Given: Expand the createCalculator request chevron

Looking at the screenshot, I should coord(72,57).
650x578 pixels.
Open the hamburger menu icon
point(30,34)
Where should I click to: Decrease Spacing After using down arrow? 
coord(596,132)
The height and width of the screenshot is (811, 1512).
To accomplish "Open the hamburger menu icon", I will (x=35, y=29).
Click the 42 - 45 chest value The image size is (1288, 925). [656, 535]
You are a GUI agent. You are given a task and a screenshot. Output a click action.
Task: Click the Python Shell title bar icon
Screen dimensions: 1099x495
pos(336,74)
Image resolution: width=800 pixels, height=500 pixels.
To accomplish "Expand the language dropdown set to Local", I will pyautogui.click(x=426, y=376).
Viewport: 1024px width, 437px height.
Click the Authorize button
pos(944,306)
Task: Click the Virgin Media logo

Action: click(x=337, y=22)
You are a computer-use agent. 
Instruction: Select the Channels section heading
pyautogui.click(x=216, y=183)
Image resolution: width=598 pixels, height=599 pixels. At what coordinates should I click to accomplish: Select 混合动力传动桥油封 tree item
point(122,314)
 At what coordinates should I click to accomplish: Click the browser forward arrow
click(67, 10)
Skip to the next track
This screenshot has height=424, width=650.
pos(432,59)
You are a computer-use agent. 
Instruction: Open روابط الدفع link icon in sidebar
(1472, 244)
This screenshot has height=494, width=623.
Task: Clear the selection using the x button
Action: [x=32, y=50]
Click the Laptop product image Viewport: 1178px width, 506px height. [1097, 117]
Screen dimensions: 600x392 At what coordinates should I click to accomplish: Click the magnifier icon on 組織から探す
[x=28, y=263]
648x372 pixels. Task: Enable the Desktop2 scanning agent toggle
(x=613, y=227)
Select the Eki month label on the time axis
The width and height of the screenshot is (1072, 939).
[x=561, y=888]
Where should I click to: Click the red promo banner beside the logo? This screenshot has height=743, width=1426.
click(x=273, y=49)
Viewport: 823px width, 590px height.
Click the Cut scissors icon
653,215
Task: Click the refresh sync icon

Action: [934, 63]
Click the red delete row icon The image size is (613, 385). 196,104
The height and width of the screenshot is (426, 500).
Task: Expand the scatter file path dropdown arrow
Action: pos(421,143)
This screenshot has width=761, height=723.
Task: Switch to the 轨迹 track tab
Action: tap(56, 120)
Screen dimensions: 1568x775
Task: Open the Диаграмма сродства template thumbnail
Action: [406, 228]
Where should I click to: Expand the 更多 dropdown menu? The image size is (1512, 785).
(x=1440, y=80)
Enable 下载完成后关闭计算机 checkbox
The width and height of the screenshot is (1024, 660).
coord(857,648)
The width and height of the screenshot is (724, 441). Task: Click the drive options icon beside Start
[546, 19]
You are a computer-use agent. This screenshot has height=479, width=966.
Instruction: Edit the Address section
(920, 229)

- Exercise description: Find the lines of the listing above that hold "Viewport". Please copy them.

- Answer space:
Viewport: 1024px width, 437px height.
Click the Laptop product image Viewport: 1178px width, 506px height. [1097, 117]
Viewport: 823px width, 590px height.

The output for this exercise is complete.